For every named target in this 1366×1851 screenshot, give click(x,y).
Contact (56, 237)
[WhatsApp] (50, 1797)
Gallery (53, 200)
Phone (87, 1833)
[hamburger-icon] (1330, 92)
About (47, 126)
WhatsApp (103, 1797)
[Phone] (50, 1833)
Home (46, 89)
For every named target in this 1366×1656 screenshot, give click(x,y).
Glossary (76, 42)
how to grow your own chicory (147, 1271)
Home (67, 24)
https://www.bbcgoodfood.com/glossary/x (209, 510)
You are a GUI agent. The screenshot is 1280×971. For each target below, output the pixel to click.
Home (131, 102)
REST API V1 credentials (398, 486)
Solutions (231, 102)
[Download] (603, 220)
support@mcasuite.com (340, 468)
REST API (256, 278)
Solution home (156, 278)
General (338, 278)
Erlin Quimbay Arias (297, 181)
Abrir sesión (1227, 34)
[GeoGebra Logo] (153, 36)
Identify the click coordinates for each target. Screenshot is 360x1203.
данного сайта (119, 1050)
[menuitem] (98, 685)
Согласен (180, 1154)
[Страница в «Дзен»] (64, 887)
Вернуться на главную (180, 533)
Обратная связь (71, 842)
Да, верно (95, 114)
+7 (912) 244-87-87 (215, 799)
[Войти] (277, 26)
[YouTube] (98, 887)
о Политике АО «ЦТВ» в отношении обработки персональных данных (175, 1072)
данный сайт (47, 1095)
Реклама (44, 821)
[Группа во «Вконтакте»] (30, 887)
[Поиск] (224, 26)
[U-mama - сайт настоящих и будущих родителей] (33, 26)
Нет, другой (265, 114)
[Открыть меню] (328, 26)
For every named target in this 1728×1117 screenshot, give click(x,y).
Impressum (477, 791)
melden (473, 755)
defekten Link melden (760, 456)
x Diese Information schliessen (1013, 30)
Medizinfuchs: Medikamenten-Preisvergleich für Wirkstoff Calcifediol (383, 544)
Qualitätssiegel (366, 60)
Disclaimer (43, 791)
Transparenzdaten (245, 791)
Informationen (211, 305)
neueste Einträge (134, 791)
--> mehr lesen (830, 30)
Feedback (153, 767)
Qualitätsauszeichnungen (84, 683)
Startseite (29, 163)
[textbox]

* [WHAT YOU HAVE TO DO]: Produce an exact copy of every entry above.

* [THE ANSWER]:
For every named target in this 1366×1851 screenshot, give click(x,y).
Contact (56, 237)
[WhatsApp] (50, 1797)
Gallery (53, 200)
Phone (87, 1833)
[hamburger-icon] (1330, 92)
About (47, 126)
WhatsApp (103, 1797)
[Phone] (50, 1833)
Home (46, 89)
For every named target in this 1366×1656 screenshot, give click(x,y).
Glossary (76, 42)
how to grow your own chicory (147, 1271)
Home (67, 24)
https://www.bbcgoodfood.com/glossary/x (209, 510)
You are a GUI agent. The screenshot is 1280×971. For each target below, output the pixel to click.
Home (131, 102)
REST API V1 credentials (398, 486)
Solutions (231, 102)
[Download] (603, 220)
support@mcasuite.com (340, 468)
REST API (256, 278)
Solution home (156, 278)
General (338, 278)
Erlin Quimbay Arias (297, 181)
Abrir sesión (1227, 34)
[GeoGebra Logo] (153, 36)
Identify the click coordinates for each target. Screenshot is 360x1203.
данного сайта (119, 1050)
[menuitem] (98, 685)
Согласен (180, 1154)
[Страница в «Дзен»] (64, 887)
Вернуться на главную (180, 533)
Обратная связь (71, 842)
Да, верно (95, 114)
+7 (912) 244-87-87 (215, 799)
[Войти] (277, 26)
[YouTube] (98, 887)
о Политике АО «ЦТВ» в отношении обработки персональных данных (175, 1072)
данный сайт (47, 1095)
Реклама (44, 821)
[Группа во «Вконтакте»] (30, 887)
[Поиск] (224, 26)
[U-mama - сайт настоящих и будущих родителей] (33, 26)
Нет, другой (265, 114)
[Открыть меню] (328, 26)
For every named target in this 1728×1117 screenshot, give click(x,y).
Impressum (477, 791)
melden (473, 755)
defekten Link melden (760, 456)
x Diese Information schliessen (1013, 30)
Medizinfuchs: Medikamenten-Preisvergleich für Wirkstoff Calcifediol (383, 544)
Qualitätssiegel (366, 60)
Disclaimer (43, 791)
Transparenzdaten (245, 791)
Informationen (211, 305)
neueste Einträge (134, 791)
--> mehr lesen (830, 30)
Feedback (153, 767)
Qualitätsauszeichnungen (84, 683)
Startseite (29, 163)
[textbox]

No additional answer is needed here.